Tra il settembre 1943 ed il giugno 1944 in Italia avvenne la fuga dai campi di prigionia di migliaia di prigionieri alleati dopo l’8 settembre 1943, e da diversi anni anche nel territorio fermano viene ricordata quell’importante fase storica con una serie di eventi e camminate.
Il programma delle iniziative prenderà il via mercoledì 15 maggio, alle 18 nella Casa della Memoria con un incontro di benvenuto. Dal giorno successivo, giovedì 16, inizieranno le camminate sempre con partenza dall’ex campo di prigionia di Servigliano (oggi Parco della Pace) alle 8.30.
Alle 15 si terrà a Monte San Martino una cerimonia in onore di Keith Killby, mentre alle 16.30 ci sarà il concerto della Cassino Band of NorthUmbria Army Cadet Force, che replicherà la performance alle 19.30 a Servigliano.
Venerdì ci si muoverà in direzione di Penna San Giovanni. In programma anche una nuova esibizione della Cassino Band, che tornerà a suonare anche alle 17 a Civitanova, a seguire, sempre nella città costiera del Maceratese anche una conferenza dal titolo “La fuga via mare”.
Montelparo sarà la destinazione del sabato, con pranzo al sacco alle 13 seguito da racconti di ex-prigionieri e famiglie ospitanti.
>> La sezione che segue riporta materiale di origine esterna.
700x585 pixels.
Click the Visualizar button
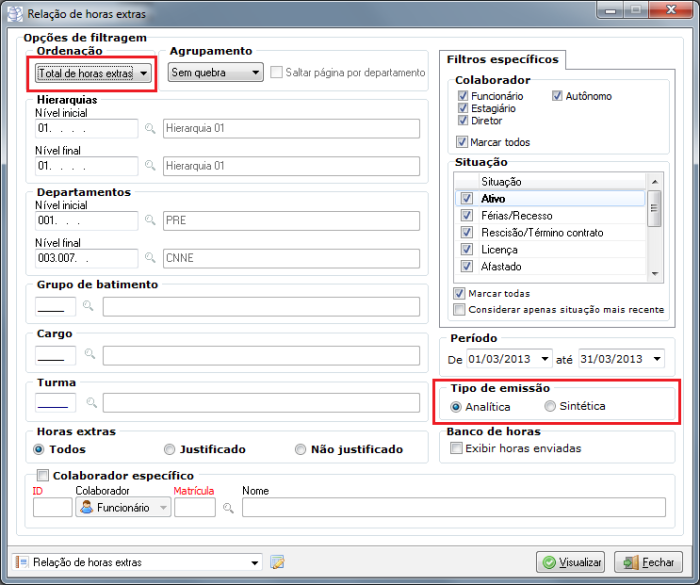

Alle 14.30 in Contrada Santa Maria cerimonia davanti alla lapide commemorativa dell’ex-prigioniero Sydney Smith, ucciso da nazifascisti nel 1944. Alle 15.30 partenza in pullman per Comunanza e a seguire, alle 16 a Ponte Maglio, commemorazione dei due americani uccisi nel 1944. Al cimitero di Comunanza, a partire dalle 17, si terrà una cerimonia davanti alla lapide commemorativa degli ex-prigionieri scozzesi e americani e dei partigiani, uccisi da nazifascisti nel 1944, mentre alle 18.30 nel centro cittadino tornerà a suonare la Cassino Band.
Conclusione domenica 19 maggio, con la visita guidata al Campo 59 di Servigliano e al museo, programmata per le 8.30, con video documentari ed interviste con ex-prigionieri e famiglie. Alle 10.30 ci sarà la visita Campo 70 di Fermo e Monte Urano (l’ex conceria), mentre alle 1.30 ci si sposterà alla Casa Brugnoni e al Memoriale Ken de Souza, con pranzo a sacco nel parco.
Nel primo pomeriggio, intorno alle 14.30 visita a Fermo, per la precisione a Palazzo Romani Adami, alle Cisterne romane e ai musei, con concerto alle 17.30 della Cassino Band of NorthUmbria Army Cadet Force. Il ritorno a Servigliano è previsto per le 19.